Nurse Clara Sharpe, a wicked mimic, had her down to such a “T,” that Emma Fagg had wet her drawers one night listening. “And another great theeng about Beetlegerst,” Clara would say, screwing up her face and gazing intently at a star, “ees eet . . .” and then she would clap her hand over her mouth and rush downstairs retching.

But still, Catherine thought, Lady B at sea was nothing like as chilly or as snobbish as she’d been in London at Sidney Herbert’s house. She’d sat with them several times on deck and told spellbinding stories of her extensive travels. Now she stood in the prow of the
Vectis,
her penetrating eyes trying to pierce the mist and find signals.
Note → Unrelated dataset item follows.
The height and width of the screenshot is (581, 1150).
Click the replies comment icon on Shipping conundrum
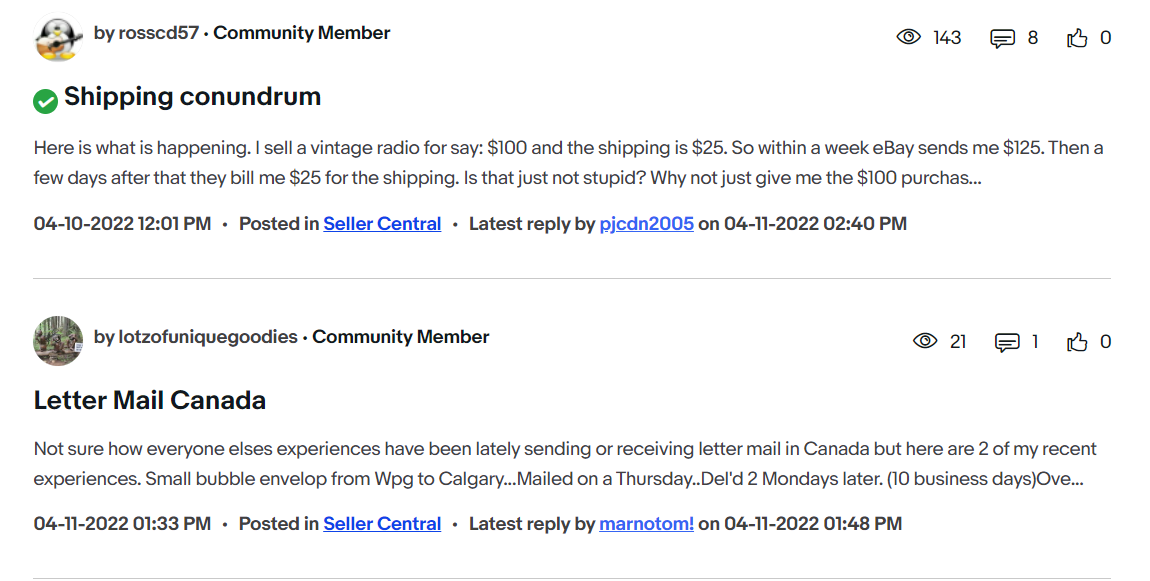(1002, 38)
“Constantinople,” she told them, “is quite one of my most favorite cities on earth.” She explained that they were sailing down a stretch of water called the Bosphorus, and that the Bosphorus neatly divided Asia
so
(a jab of her parasol to the right of the boat) and Europe (a jab to her left). “Shut
it,
” whispered Emma Fagg to Clara Sharpe, who was starting to wobble her head and purse her lips. “I’m
listening and you listen, too, it’s
important.
” Lady B said that Constantinople had, for thousands of years, been a crucial part of British sea routes to India, which was one reason why the Russians had to be kept away from it.

“Lady Bracebridge,” asked Catherine when she had finished, “on what side of the water is Scutari and the Barrack Hospital?”
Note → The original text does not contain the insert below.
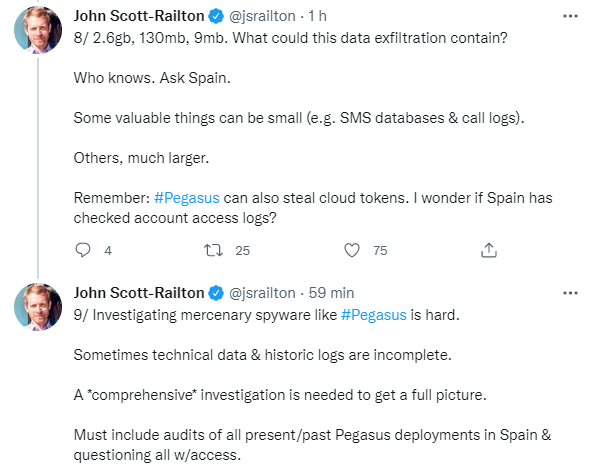Open the '1 h' timestamp link
The width and height of the screenshot is (595, 474).
point(317,16)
“It used to be called the Sulemin Barrack Hospital,” she said, “and as far as I can remember, it is over there, on the European side of the Bosphorus. Nothing to see yet, but all will be revealed as morning advances. We will have to check with Miss Nightingale.”

She pointed her parasol over the port-side railings. The shapes of four blackbirds wheeled in the sky against the fog, and they could hear men’s voices speaking what Fagg whispered to Sharpe was “gobshite and jabber jabber.”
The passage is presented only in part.